Total, que la solución es embarrarme de manteca todos los días y enfrentar al enemigo, para que los ladridos "se me resbalen" y así librarme de mis males y de cualquier energía mal atravesada. A ver dónde consigo el remedio, porque según House todavía no han inventado las pastillas de "valemadrismo". ¡Újule! Resulta que esa "sustancia" se genera en el interior de cada persona y que esa es una de las razones por las que acudo con él, por ostentar el título de Médico Internista y ser un sabelotodo en esto de las afecciones internas.
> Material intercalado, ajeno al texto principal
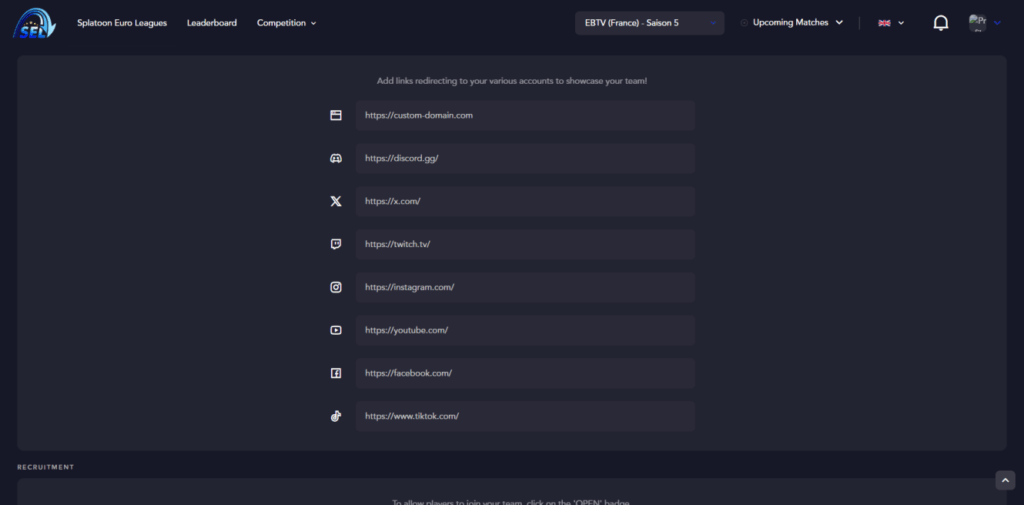The image size is (1024, 505).
Task: Expand the Competition menu
Action: point(287,23)
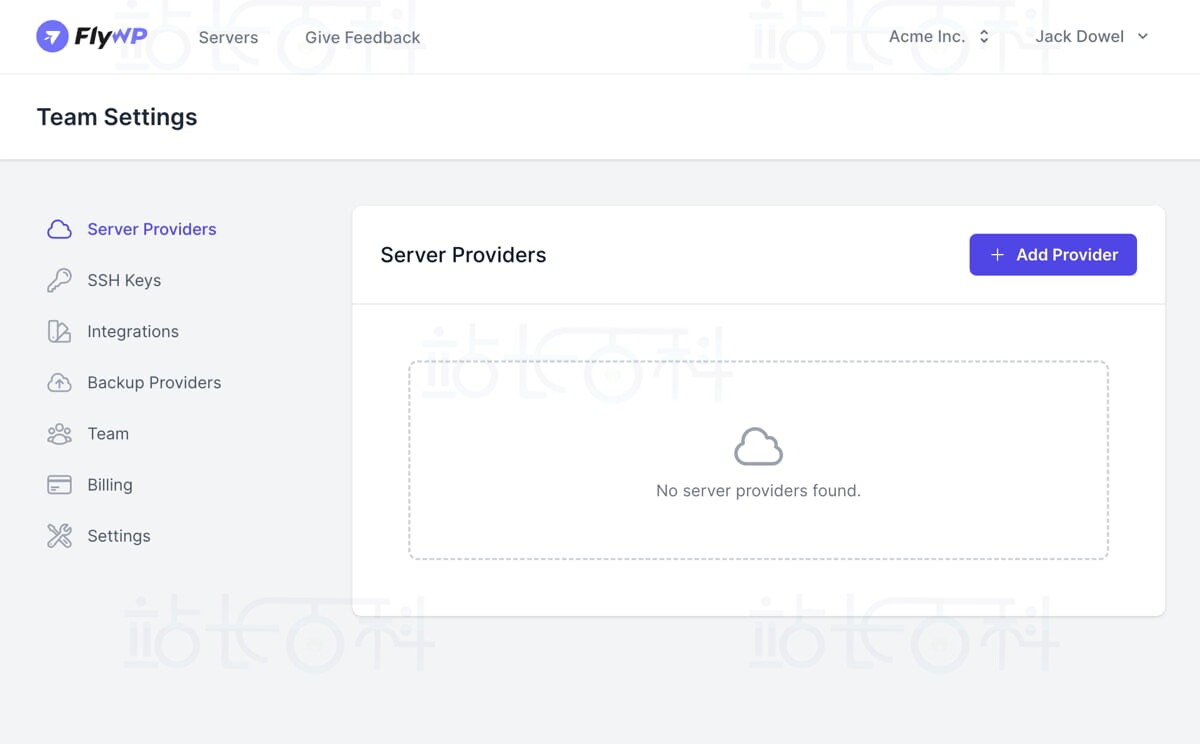Click the Settings tools icon
Image resolution: width=1200 pixels, height=744 pixels.
59,535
¡Qué bueno que sigo sentada, porque el taladro, el panal y ahora un carrusel compiten en mi cabeza! House atiende una llamada, lo que me da unos minutos para aclarar mis pensamientos y fingir que me intereso por un adorno en su escritorio que se parece mucho a los huesos de tuétano que ponía mi mamá en el caldo de res cuando yo era niña. Pero el hueso del doctor -es decir, el de su escritorio- es más bien de marfil y en un costado le han tallado con cierto arte dos serpientes entrelazadas, símbolo de los galenos de fiar.
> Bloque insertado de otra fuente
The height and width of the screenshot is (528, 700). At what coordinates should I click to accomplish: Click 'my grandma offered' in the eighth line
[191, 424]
Regreso a la realidad justo a tiempo para recibir la estocada final: ¿y cómo está Mayté, la mujer? Esta pregunta por mi género en 3a. persona me deja dando vueltas como mayate boca arriba. Kafka se sentiría orgulloso de mí, pero no así House que impaciente me explica las cosas con manzanas y flores, a ver si ahora sí, después de tantos años, destapo el lado oscuro del que nunca hablo en consulta ¿Pues que no hemos estado hablando de eso toooodo este tiempo? Pues no, Obi Wan insiste en hacerme sentir como Darth Vader y de plano me declaro tábula rasa (o sea, en blanco) con la esperanza que me deje ir a casa antes de Navidad. Balbuceo sin sentido mientras el galeno se acomoda circunspecto el estetoscopio alrededor del cuello y me dedica una mirada de franca condescendencia.

Por fin me receta unos chochos para el PH y otros más -bien contaditos- para dormir y descansar, ambas dos cosas. Como House no es terapeuta, o eso dice, prefiere mandar a Darth Vader al diván de un especialista. A mi niña interior le receta unos tapones en los oídos, nomás en lo que me hago amiga del can o le ponen un bozal.


De tarea me pide que asista al simposio de "Freud y el significado oculto de los ladridos" y afiliarme de por vida a Greenpeace. Sólo así me libraré del taladro y las abejas.